The age-old phrase “a dog is a man’s best friend” is proving its worth in health settings – the therapeutic benefits of pets is becoming evident, particularly in dementia care.

Pets therapy is by no means a new concept. Florence Nightingale was an early pioneer of animal-companion therapy, having famously observed that pets make an “excellent companion for the sick”. Sigmund Freud was also known to be an advocate and is reported to have brought Jofi, his chow dog, to therapy sessions as he believed him to be a calming influence.

At Royal United Hospital Bath Trust, we work with the charity Pets as Therapy to bring this aspect of care to our patients. We’ve used several therapy dogs over the past few years – most recently Dougie, an Italian spinone. Dougie’s impact on patients is striking. A recent visit resulted in a patient who had barely communicated during her stay becoming instantly animated and talkative. Patients who display aggression have visibly changed their behaviour in his presence and, in an atmosphere that can be highly charged, his presence has visibly lowered levels of distress. Dougie is a great conversation starter, reminding patients of past pets and sparking discussion between staff and carers.

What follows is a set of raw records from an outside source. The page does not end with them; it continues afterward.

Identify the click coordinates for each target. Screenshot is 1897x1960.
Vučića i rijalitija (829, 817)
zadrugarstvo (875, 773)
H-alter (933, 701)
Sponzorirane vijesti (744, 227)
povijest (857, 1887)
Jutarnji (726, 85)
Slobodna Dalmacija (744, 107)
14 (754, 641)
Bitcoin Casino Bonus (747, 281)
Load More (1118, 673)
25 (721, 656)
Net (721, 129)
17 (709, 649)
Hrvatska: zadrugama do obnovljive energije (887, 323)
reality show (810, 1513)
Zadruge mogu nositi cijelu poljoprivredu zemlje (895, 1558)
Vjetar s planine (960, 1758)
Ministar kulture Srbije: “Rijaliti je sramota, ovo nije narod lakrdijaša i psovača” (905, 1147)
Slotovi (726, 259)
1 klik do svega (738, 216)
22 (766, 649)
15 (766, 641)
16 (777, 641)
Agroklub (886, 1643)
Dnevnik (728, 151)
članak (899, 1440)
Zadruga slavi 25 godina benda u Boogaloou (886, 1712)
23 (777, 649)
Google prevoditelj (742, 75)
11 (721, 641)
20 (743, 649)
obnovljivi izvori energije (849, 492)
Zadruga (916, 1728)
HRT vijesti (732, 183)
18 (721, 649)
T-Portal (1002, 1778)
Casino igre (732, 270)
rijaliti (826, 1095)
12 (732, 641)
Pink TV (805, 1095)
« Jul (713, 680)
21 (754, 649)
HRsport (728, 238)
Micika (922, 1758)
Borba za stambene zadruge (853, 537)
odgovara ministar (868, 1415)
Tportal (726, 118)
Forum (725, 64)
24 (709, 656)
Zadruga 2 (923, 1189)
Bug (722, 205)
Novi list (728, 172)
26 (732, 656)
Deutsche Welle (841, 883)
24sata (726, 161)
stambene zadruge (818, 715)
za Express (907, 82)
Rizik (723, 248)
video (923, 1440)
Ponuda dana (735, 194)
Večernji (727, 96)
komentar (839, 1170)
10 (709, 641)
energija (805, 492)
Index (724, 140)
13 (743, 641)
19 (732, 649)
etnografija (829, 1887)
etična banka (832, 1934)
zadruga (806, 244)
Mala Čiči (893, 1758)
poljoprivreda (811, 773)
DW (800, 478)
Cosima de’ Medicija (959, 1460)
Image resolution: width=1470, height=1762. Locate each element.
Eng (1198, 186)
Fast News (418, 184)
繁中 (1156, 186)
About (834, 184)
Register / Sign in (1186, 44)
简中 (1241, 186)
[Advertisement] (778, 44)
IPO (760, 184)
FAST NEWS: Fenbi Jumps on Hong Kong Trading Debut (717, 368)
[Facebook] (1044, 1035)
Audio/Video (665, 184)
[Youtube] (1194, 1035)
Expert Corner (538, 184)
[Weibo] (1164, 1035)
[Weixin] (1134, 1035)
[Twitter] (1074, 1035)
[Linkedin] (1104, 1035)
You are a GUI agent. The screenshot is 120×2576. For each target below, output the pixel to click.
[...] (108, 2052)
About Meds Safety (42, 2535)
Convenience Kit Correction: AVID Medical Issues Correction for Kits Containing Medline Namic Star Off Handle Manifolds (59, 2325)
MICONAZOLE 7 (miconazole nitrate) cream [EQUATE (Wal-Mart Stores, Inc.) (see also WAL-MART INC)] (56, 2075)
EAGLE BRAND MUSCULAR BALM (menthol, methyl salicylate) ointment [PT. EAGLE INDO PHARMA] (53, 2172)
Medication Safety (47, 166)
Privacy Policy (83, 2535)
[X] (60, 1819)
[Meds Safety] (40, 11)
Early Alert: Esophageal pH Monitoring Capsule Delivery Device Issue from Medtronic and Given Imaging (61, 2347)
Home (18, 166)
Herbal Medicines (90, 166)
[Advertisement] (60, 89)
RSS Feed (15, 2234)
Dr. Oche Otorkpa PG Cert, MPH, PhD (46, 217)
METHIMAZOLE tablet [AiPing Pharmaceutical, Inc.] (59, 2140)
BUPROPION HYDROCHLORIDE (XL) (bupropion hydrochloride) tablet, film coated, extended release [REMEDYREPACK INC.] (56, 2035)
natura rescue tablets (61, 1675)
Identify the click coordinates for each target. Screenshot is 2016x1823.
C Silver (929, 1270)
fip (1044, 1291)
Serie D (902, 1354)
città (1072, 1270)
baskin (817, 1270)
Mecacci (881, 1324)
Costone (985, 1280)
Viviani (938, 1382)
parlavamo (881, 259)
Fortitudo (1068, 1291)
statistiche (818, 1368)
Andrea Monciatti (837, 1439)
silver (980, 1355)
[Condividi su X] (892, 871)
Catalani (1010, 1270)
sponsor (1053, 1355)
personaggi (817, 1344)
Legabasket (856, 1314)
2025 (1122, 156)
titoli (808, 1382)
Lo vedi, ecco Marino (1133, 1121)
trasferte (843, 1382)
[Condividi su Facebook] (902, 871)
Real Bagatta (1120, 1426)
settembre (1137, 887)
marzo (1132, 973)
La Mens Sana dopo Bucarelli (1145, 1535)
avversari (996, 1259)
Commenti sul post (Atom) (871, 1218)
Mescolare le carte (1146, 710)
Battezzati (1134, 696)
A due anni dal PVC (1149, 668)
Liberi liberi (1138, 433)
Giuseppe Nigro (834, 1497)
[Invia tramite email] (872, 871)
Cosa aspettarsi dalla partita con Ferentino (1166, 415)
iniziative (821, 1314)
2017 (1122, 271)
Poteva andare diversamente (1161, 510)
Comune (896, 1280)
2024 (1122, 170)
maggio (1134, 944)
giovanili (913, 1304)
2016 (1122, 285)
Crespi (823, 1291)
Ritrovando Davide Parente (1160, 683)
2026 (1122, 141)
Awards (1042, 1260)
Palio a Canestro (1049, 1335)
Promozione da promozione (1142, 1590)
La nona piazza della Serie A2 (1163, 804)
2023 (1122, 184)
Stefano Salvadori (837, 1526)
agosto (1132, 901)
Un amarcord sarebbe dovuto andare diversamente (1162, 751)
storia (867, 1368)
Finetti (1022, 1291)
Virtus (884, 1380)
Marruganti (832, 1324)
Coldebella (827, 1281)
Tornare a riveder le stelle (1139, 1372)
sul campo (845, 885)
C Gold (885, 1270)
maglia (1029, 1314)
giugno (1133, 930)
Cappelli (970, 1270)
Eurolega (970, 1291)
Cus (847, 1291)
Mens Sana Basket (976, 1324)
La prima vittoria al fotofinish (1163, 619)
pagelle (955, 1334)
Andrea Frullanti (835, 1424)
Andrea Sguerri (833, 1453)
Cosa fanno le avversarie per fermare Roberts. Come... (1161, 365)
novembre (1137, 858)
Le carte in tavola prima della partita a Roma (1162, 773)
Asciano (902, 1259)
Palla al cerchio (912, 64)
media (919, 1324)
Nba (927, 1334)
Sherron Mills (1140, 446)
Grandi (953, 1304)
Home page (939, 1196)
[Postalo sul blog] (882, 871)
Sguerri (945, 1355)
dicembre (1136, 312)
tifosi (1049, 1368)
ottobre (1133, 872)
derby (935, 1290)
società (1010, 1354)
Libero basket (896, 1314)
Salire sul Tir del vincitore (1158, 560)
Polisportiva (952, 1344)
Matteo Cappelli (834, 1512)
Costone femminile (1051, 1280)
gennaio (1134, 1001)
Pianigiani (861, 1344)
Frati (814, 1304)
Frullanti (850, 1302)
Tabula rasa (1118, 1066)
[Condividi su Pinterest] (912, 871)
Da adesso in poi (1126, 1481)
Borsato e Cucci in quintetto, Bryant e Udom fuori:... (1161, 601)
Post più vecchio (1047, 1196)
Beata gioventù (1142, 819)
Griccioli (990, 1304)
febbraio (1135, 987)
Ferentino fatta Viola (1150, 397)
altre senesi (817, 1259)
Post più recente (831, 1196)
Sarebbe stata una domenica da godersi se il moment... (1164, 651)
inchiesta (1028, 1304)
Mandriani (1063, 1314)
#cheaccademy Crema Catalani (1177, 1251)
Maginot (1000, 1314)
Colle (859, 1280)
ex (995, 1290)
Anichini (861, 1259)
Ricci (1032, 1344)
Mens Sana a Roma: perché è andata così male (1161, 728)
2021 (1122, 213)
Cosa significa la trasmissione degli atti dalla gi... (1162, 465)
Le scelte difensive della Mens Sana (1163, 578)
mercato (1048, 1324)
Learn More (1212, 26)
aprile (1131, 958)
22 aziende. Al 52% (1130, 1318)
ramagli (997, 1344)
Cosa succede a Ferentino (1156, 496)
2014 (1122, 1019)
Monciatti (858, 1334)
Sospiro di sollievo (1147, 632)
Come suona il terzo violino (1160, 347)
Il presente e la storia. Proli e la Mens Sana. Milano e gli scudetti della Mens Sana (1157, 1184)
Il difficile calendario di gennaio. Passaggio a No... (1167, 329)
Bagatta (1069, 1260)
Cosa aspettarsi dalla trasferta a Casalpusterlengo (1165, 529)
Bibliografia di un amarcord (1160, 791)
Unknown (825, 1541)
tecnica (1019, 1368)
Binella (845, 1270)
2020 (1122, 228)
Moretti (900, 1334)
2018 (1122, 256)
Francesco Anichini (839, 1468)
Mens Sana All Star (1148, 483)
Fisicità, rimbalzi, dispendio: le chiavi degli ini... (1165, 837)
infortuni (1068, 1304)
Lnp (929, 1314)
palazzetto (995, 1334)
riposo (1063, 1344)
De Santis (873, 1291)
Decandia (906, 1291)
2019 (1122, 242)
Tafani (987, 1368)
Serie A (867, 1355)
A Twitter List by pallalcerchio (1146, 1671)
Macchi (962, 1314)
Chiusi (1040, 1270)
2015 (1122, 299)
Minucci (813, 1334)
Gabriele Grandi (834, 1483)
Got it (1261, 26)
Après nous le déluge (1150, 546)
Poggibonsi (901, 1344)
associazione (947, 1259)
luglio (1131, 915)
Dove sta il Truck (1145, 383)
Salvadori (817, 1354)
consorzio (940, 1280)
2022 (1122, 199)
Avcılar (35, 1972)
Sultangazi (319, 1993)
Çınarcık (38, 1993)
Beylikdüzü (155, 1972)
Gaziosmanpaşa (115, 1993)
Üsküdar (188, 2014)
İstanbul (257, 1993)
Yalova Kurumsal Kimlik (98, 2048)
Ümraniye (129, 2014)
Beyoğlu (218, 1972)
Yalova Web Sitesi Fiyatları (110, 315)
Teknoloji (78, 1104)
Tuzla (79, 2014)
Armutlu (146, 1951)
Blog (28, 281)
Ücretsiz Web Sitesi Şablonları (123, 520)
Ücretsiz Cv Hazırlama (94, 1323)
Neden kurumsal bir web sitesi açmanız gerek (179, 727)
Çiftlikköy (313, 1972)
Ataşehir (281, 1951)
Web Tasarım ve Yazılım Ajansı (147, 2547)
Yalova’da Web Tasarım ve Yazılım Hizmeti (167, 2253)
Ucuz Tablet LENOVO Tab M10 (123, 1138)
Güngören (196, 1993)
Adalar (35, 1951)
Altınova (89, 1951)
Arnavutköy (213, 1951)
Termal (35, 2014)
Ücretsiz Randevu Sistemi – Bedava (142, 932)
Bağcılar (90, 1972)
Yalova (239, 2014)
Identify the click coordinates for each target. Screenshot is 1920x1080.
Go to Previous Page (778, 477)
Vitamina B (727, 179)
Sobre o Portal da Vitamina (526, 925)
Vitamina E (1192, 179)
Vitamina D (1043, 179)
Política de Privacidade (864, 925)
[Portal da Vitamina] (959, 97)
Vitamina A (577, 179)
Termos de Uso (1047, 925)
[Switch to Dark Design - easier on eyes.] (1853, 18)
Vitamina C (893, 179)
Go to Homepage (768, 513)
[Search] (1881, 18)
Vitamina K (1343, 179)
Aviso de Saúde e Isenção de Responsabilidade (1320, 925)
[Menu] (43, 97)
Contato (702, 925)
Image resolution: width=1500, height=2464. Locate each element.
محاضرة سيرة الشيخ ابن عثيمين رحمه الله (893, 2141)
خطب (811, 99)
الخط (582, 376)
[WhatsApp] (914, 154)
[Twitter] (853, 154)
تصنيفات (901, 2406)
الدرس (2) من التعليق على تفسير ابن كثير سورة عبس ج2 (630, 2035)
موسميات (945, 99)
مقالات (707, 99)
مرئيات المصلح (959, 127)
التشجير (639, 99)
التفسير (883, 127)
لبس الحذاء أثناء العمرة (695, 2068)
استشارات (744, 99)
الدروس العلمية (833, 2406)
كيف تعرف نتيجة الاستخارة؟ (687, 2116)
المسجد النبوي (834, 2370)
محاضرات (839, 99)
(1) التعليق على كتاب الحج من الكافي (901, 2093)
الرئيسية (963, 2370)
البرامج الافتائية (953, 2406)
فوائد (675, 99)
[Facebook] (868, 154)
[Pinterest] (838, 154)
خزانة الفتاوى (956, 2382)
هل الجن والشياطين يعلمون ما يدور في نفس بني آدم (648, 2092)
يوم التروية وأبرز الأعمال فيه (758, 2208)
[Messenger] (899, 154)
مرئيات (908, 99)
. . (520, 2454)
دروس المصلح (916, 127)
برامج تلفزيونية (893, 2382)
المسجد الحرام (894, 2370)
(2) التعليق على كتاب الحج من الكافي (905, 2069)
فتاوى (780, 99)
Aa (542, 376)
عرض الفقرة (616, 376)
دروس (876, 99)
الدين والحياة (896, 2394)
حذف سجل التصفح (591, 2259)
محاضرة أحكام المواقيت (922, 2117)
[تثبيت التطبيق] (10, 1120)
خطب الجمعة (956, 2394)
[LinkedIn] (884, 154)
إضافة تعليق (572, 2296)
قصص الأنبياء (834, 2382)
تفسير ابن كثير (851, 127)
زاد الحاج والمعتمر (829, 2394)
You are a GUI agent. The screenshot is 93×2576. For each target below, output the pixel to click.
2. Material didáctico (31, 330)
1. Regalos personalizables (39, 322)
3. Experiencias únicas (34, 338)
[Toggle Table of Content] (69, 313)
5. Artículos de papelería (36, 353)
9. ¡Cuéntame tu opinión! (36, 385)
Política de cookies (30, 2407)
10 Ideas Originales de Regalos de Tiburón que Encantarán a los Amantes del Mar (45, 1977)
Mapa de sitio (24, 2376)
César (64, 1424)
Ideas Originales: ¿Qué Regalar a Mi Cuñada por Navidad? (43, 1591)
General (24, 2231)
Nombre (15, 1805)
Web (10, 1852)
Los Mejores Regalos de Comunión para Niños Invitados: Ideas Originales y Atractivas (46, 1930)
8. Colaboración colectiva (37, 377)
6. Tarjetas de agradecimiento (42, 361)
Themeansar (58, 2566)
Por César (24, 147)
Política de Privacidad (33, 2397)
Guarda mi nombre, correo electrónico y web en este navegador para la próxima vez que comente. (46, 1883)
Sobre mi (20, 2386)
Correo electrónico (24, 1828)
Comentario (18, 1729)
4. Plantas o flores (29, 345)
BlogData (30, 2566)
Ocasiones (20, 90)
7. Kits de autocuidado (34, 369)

Providing an appropriate level of emotional support is as important as creating the right physical care environment for those with dementia. Therapies involving animals and music are becoming an increasingly common part of holistic care.

There has been much research into the effect music therapy has on people with dementia. Supporters point to the “first in, last out” theory of memory breakdown; auditory receptive systems in the brain develop early in the womb, which may go some way to explaining why older patients with dementia continue to be responsive to music.

The music workshops we run through our Soundbite Programme are a powerful tool for unlocking memories and reaching parts of the brain in ways that other forms of communication cannot. There is a sense of cheer when patients gather to sing songs that remind them of days gone by.

The number of people living with dementia is expected to reach one million by 2021. While there’s no definitive approach to treating this degenerative disease, our experience is that there are clear cognitive, social and emotional benefits to complementary therapies that stimulate and engage patients.

These types of therapies are often criticised for having no scientific basis and there is concern about the infection-control implications of having a dog in a clinical environment. All Pets as Therapy dogs must pass an assessment to check their temperament and be homoeopathically protected or fully vaccinated, wormed and protected against fleas. The handler is required to follow full infection-control procedures upon entering a ward, so must wash their hands and be bare below the elbow.

Not every patient will be responsive to an animal, or want to take part in music workshops. However, many patients do benefit and it’s important to take steps to create the right environment – these therapies can be a very effective piece of the complex jigsaw of care.

 

Dr Chris Dyer is consultant geriatrician, Astrid Siddorn is dementia co-ordinator; both at Royal United Hospital Bath Trust

 

Readers' comments (2)

  • homoeopathically protected? what?

    Unsuitable or offensive?

  • in Switzerland as well as using dogs for therapy, hippotherapy and the use of llamas and employing a group of individuals with learning disabilities and Down's Syndrome to work in a zoo looking after, mucking out, training and feeding the animals and running the children's zoo offering pony rides to the children has proved successful and popular with some patients and clients.

    Unsuitable or offensive?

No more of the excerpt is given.